The process of felting allows the fibres to be moulded into shape allowing for the creation of hollow or solid three-dimensional structures that gives felt further areas of application in the home. Joan Livingstone, an American textile practitioner, has been particularly influential in the techniques explored for this collection of vessels. Her vesicular pieces use substrates, such as resin and rubber to structure, stretch, deform and harden her work. Within my own practice, resin, varnish and fabric stiffener was experimented with and while being successful in maintaining the shape of the vessel, ultimately negated the textural quality of the material. Finally, the substrates were abandoned in favour of building up thick layers of fleece to generate the required structure.
Felt is believed to have symbolic, as well as physical, properties of protection in Central Asia. Leonardo Olshki in The Myth of Felt describes a Mongolian custom that used the material as a protector of the weak, where a spear wrapped in black felt was placed outside the tent of a dying man to avert strangers and evil spirits from entering. In Uzbekistan and Turkestan, felt is believed to have properties that ward away dangerous animals, such as scorpions, tarantulas and snakes from the sleeping areas of the ger. This sense of protection is harnessed in my Felt at Home series to convey a feeling of stafety and security within the vessels. The scale and the interior space is intimate and protective to generate a feeling of homeliness and familiarity.
Merino wool is fused with silk, stained and stitched to create vessels inherently Australian - memories of feltex under-carpet and childhood toys are nostalgically recalled as the vessels are viewed and held. While working with raw and carded wool, memories of summers spent on my grandparent's property in Central NSW transpire. The scent and greasy touch of freshly shorn wool in the shearing sheds connects me to a time of certainty, security and belonging. These sensorial memories link me to a place I recall as home.
The vessels find their meaning in their interactive relationship with the user. The textural quality of felt is an arousing trait. Even the word 'felt' implies the act of touching, inviting the viewer to grasp, stroke, caress, nuzzle and feel. Texture encourages a sensorial examination of the material, eliciting a strong emotional response.

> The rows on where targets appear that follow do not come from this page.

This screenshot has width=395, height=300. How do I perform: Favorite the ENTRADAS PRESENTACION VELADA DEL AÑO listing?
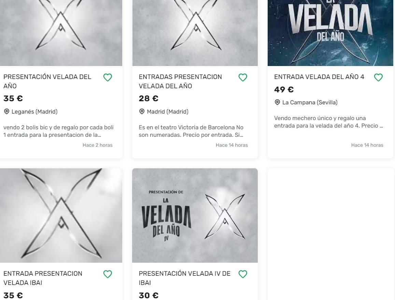(243, 77)
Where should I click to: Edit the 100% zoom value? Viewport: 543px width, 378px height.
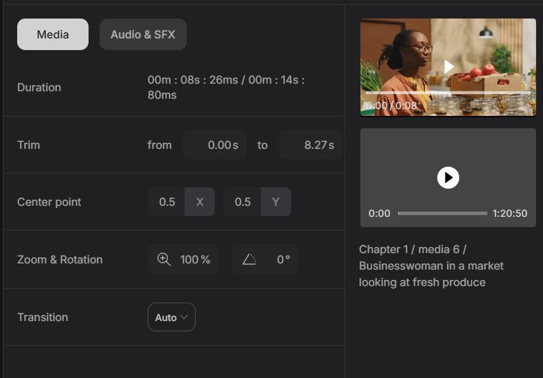tap(195, 259)
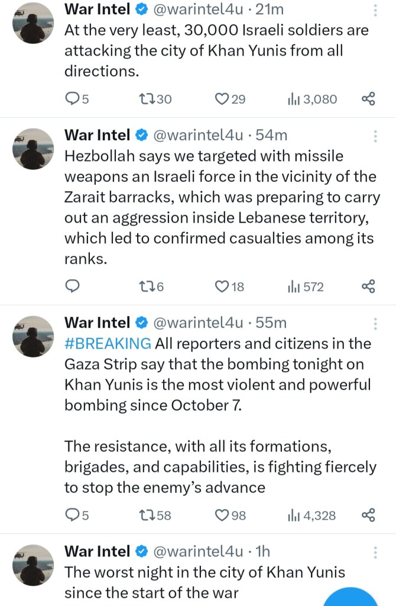Screen dimensions: 396x606
Task: Share the 30,000 Israeli soldiers tweet
Action: coord(368,99)
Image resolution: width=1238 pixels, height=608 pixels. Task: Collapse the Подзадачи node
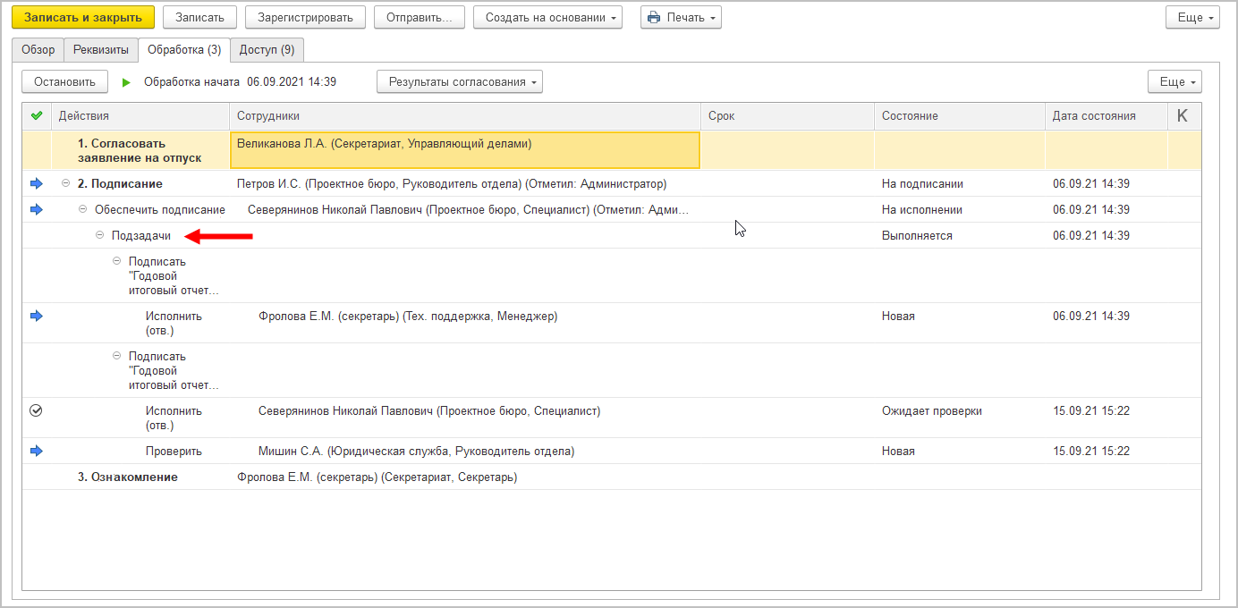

Felt-making has become an addiction. As a designer-maker I am rewarded by the labour intensive process of fulling and felting: beginning with only the raw ingredients of oily sheeps wool, soapy water and a bamboo mat, and ending with a finished textile piece. It is incredibly satisfying. The variation and faults of the hand-made felt are valued for the uniqueness they give each object. To guide the unruly wool fibres and see them bond together, and to continue the process by dip-dying and stitching creates quite an emotional attachment to the work. The act of nurturing and steering the course of the fibres relates to an innate natural mothering-instict, perhaps this is why feltmaking is particularly embraced by women around the world. (This is not to say that felt is exclusively female - my feltmaking classes often include one or two eager boys ready to see what felt can do!) Felt has travelled a great distance to arrive at my textile studio (known also as "kitchen table"). The journey of this ancient technique has embued the fabric with a sense of history, survival, warmth and protection.